Chen Xiaohua, Executive Dean of the Education and Scientific Technology Research Institute of China Mobile Communications Association, told Securities Daily that future industries often involve cutting-edge technologies and emerging fields, characterized by high innovation and uncertainty. The development from R&D to mature application requires a long cycle, during which continuous resource investment is necessary for technological breakthroughs, testing, and validation.

More provinces in the central and western regions rely on abundant energy and resource endowments, attracting capital through the “Green Electricity—Green Hydrogen—Green Chemical Industry” supply chain. For example, Hohhot City and Horinger New District in Inner Mongolia are leveraging the “East Data West Computing” project to vigorously develop green computing power industries. In the process of developing the entire green computing industry chain, Inner Mongolia has also established a government-led, multi-party data classification and protection system, improved data privacy and security review systems, and enhanced data security technology systems to ensure high-level data security and high-quality data development. Qingyang City in Gansu Province has attracted high-energy-consuming enterprises through the “Zero Carbon Park” initiative, creating a virtuous cycle from energy advantages to computing power and industrial advantages.

This differentiated layout not only effectively avoids duplication and resource waste but also forms a nationwide innovation network through industrial chain collaboration. Essentially, it is a deep integration and clever utilization of resource endowments, industrial foundations, and strategic positioning. Economically strong provinces (cities) focus on building original technology hubs, making breakthroughs in basic research, general large models, and high-end integrated circuits to lead industrial upgrading nationwide. Meanwhile, central and western provinces, relying on energy, resources, and geographical advantages, vigorously develop green energy, strategic resources, and特色消费产业.

Zheng Lei, Chief Economist of Samoyed Cloud Technology Group, told reporters that one of the core aspects of future industry development is the ability to transform local resources into high-value data assets. Based on the new production function theory, regions should utilize unique scenarios to build closed-loop data feedback systems, transforming traditional resource flows into digital information flows, thereby breaking the scale effect paradox. Policy focus should shift from simple subsidies to constructing an innovative ecosystem integrating the “three chains” of industry chain, innovation chain, and talent chain. This involves market-driven feedback to R&D, promoting knowledge spillover, and achieving differentiated development.

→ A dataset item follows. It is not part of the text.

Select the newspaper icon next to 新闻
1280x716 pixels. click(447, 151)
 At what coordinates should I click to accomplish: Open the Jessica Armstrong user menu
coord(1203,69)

Chen Xiaohua suggested that the development of future industries can be carried out in an orderly manner following a “short-term feasible, medium-term growth, long-term leading” gradient. In the short term, focus on projects and fields with mature conditions that can be quickly implemented and transformed, using timely market feedback to accumulate experience and lay a foundation for subsequent development. In the medium term, pay attention to industry directions with growth potential, providing continuous policy support and resource investment to help them grow and enhance market competitiveness. In the long term, focus on forward-looking and leading technologies and industries, planning ahead to secure a dominant position in future global industrial competition. This gradient approach can strengthen policy continuity, enabling future industries to maintain stable development amid various risks and challenges, and achieve sustainable high-quality growth.